Very often, I need to remind myself that I need to practice better self-care, particularly around this time of the year.
Nine years ago in May, I lost my best friend and husband of almost sixteen years. I’ve learned over the nine years since this loss, the importance of honoring the feelings that accompany this time of year. I have a great support system of co-workers, friends, and family – both chosen and biological – that provide great support. I have two wonderful stepsons and their partners along with two grandchildren that bring me great joy.
I’ve learned over the years that self-care is important year-round, not just as “special” times of the year. It’s important to be able to experience and accept all the feelings that accompany this time of year, both the painful feelings and joyous feelings. I have rituals that I have developed through the years: I look at our wedding pictures, and this year shared the pictures with good friends and my stepsons and their partners. My stepsons were pretty young when I married their father and they didn’t remember most of that day. I also have a memory book that friends put together when he died that I look at and remember him, especially this time of year.

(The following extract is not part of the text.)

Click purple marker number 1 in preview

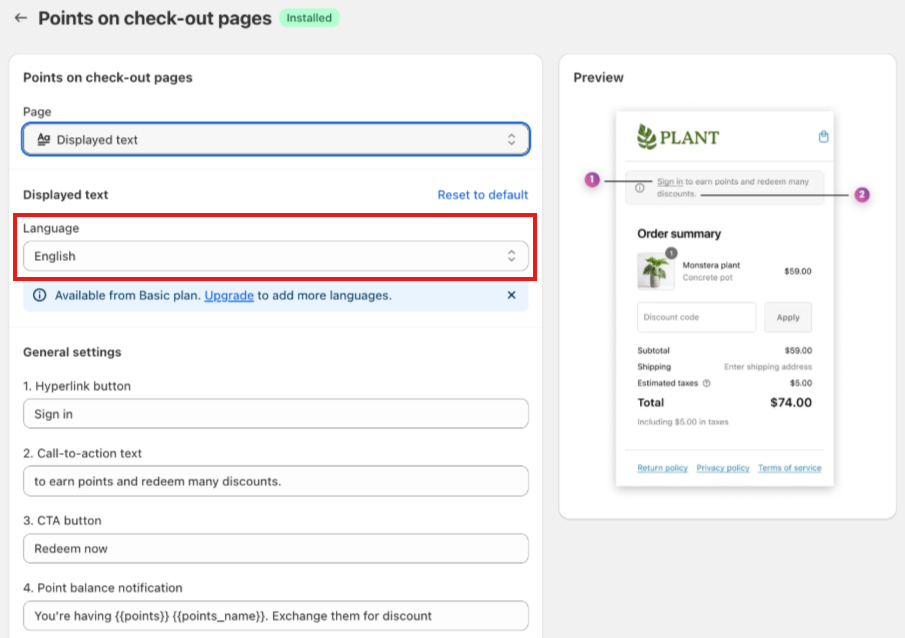592,180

I also do other self-care such as getting a pedicure, meeting friends for lunch and dinner, quilting, needlework, and my favorite activity of all time, shopping. I’ve come to accept this time of year with such mixed feelings, remembering the great times we shared and valuing all of the precious memories of the time we had together and how life has changed in the past nine years.
Self-care is so very important all year long and is different for everyone. I’ve recently attended a yoga class that I enjoyed and plan to continue yoga on a regular basis. I walk my 12-pound Maltese-poodle, Isabelle when the weather is nice; she has become the love of my life! I recently had my two grandchildren and my nephew’s two boys for a sleepover. While this may sound more stressful than self-care, the hugs and the request, “Can we do this again, soon” made my heart swell with contentment. Additionally, I have recently started meeting with a group of three women, once a month, to quilt.
Take the time to remember what brings you joy every day, but definitely in difficult times. Self-care takes many forms and is different for everyone. What is the same for everyone, is that self-care is important for everyone.
Mary Thornton is a licensed clinical social worker and worked at Jefferson Center for over 20 years.